After seeing a program that had a piece about The Battery Hen Welfare Trust. My husband and I decided to adopt some Battery hens.
My father had owned chickens when I was a child, and my husband’s parents had geese. But this was a new venture for us both.

We rang a co-ordinator in Kent and were told we had to wait until October, this was June. It seemed a long while, but it did give us plenty of time to get everything set up. We cleared out a section of the garden, and a friend built us a little hen house. Now all we needed was the hens.
When we picked them up on 31st October 2005, they were oven ready. So terribly plucked, that I cried when I saw all these poor little souls in a stable awaiting their new families.

I duly came home with four Marion, Brenda, Janice and Priscilla and it was trial and error. Thank goodness I found the down the lane site, because I had [what now seems] many silly questions, I was such a novice. They have survived and have grown into quite magnificent birds, although I may be biased.

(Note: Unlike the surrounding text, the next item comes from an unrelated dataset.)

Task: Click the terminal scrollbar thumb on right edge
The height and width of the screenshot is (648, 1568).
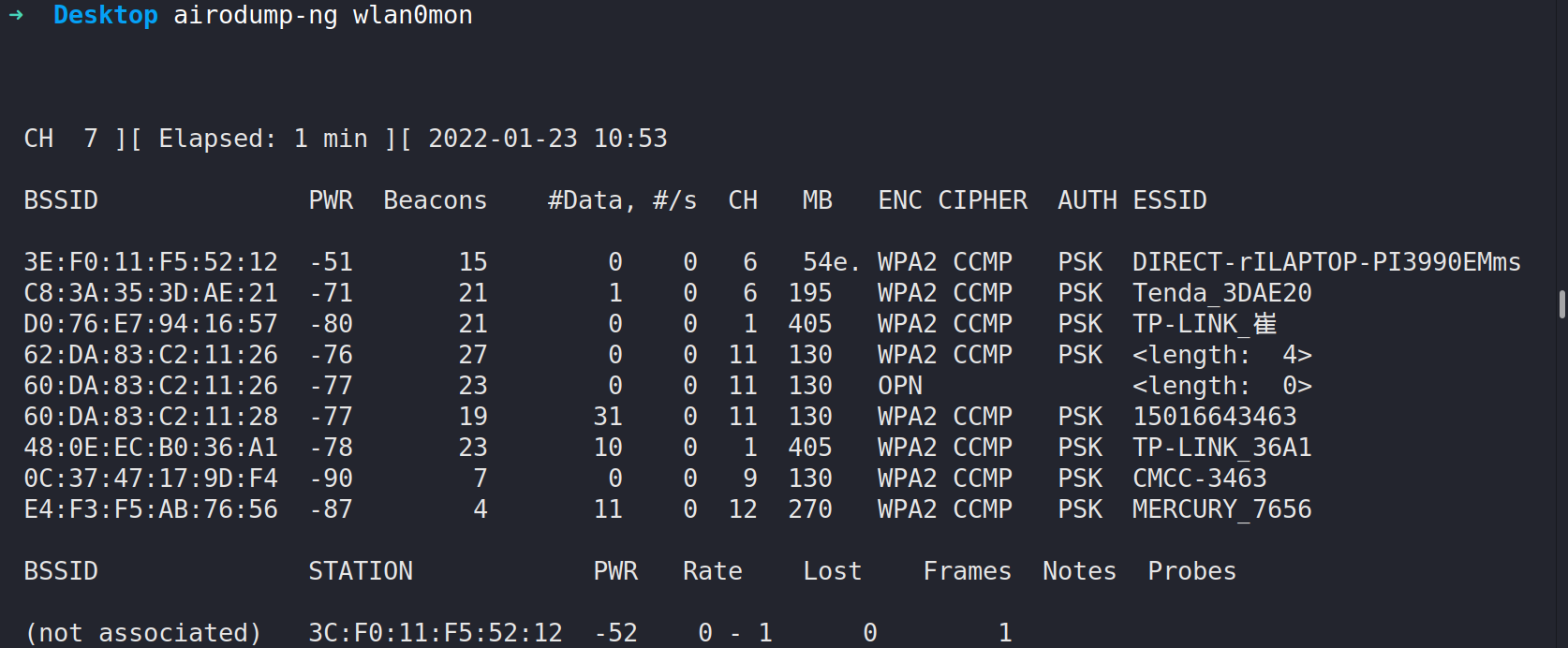Action: (x=1561, y=304)
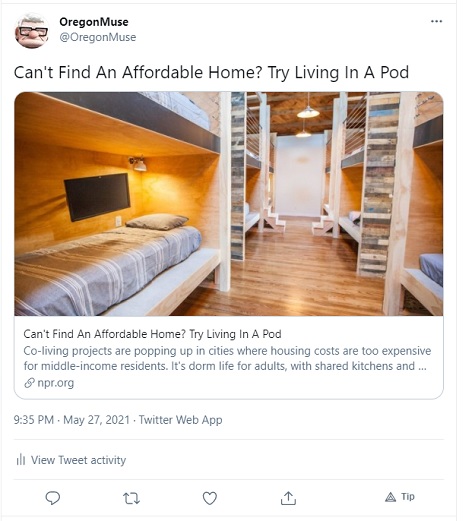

It still breaks my heart when I remember the first day home.

When they stood rigid at the sight of ˜the big world’ and at first would not walk, they were used to wire under their feet rather than lush grass. How they pitifully ducked when a bird flew overhead. Vegetables were another new experience for them.
But how lovely they were, how funny and how very rewarding to think I had saved then from slaughter. Many others in the battery with them had, had the same life of hell my girls had.

Then were rewarded for all their efforts with death and stock cubes or chicken nuggets. How badly we treat animals that have no worth. I was asked for 50p per hen, if that is what the farmer charges from people who want to give them homes. What is he paid by a large company….. certainly no where near 50p each.
These dear little birds who have supposedly laid themselves out, cramped in tiny cages. With no room to move and nothing to do for 15 odd months just to give people eggs at 99p per dozen.

But my girls weren’t finished their laying. They have laid 4 eggs a day for many, many months. Eggs were not the reason I got them, but how they have repaid me for giving them their little lives.
I love these little girls so much that I have now started a forum www.ex-battery-hens.com where those of us who have adopted girls, and anyone interested in chickens can come on and chat. It really is a great help to me, because even after a year there are times that I am not certain about something. We have chicken owners of many years who have had their chickens from chicks and others who, like me, only have ex battery hens.

Wendy is from Bushey in Hertfordshire and has been a Canine Behaviour expert and Trainer for over 30 years.